*EXERCISE AIM*:
Pick out every line in the listing below that contains the word "screenshot" and copy each of those lines.

*SOURCE MATERIAL*:

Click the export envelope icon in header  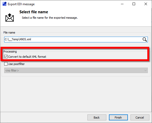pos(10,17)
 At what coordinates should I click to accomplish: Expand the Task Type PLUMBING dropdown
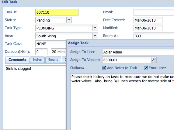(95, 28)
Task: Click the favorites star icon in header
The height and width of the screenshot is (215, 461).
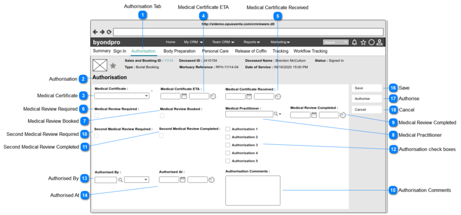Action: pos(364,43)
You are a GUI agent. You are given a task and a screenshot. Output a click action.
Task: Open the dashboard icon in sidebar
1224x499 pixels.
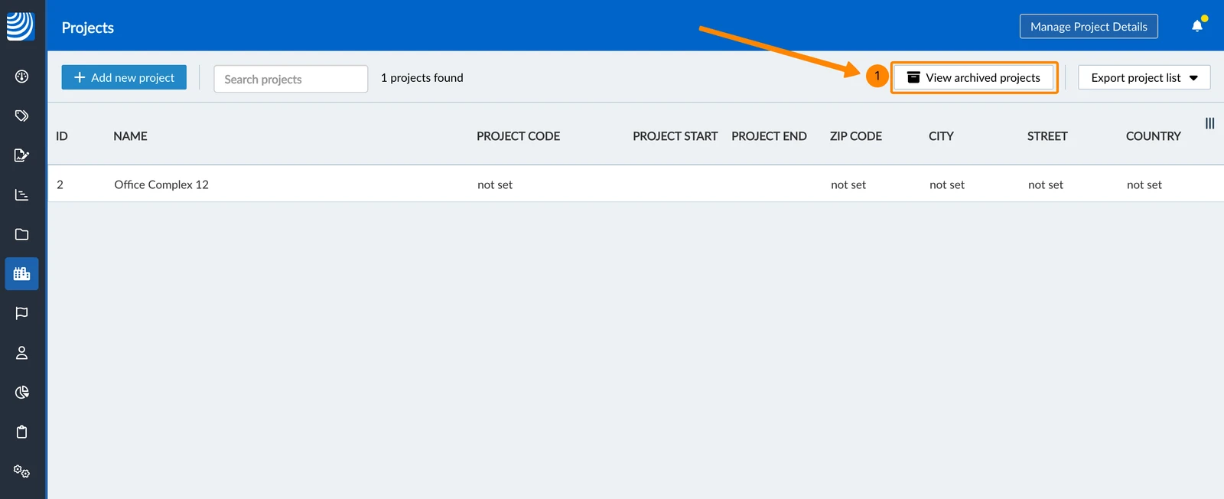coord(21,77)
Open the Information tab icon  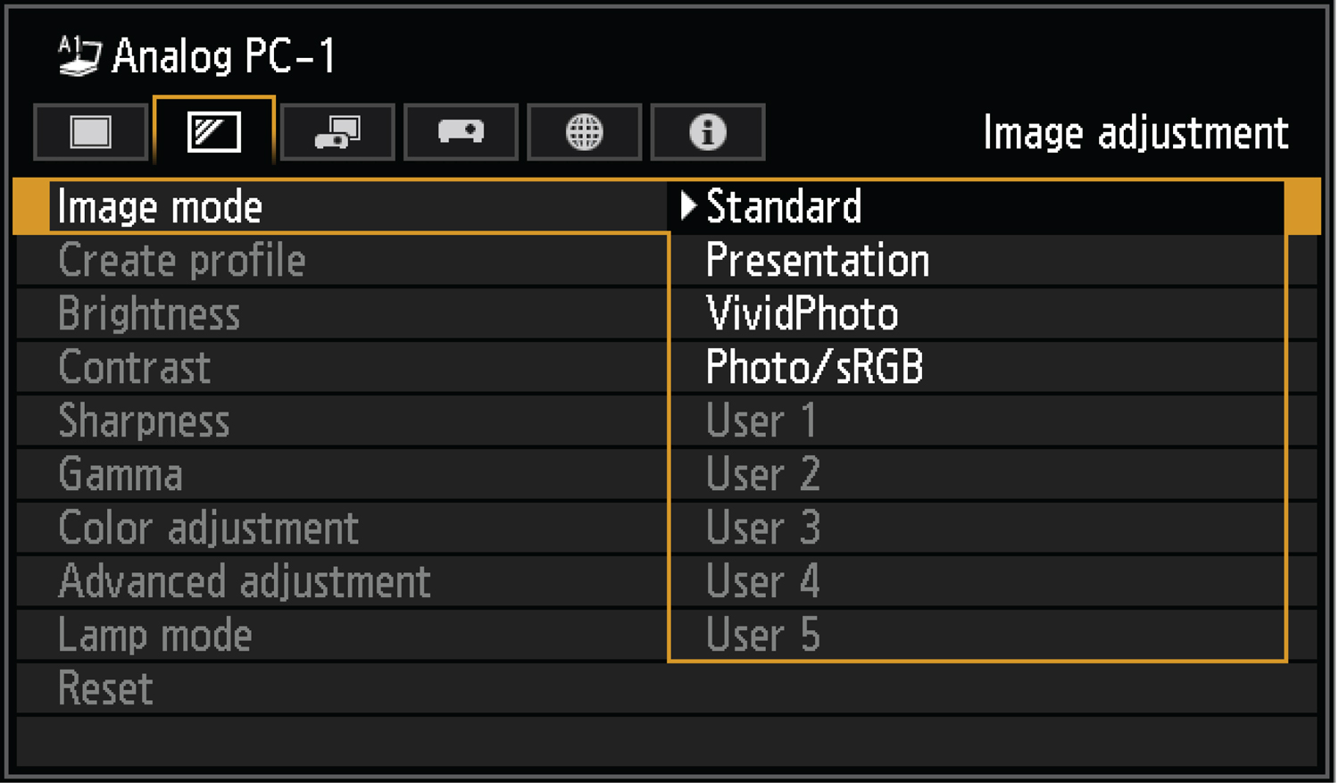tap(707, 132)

*RESPONSE TO THE EXERCISE*:
The height and width of the screenshot is (215, 461).
You are a GUI agent. You are given a task and a screenshot. Output a click action.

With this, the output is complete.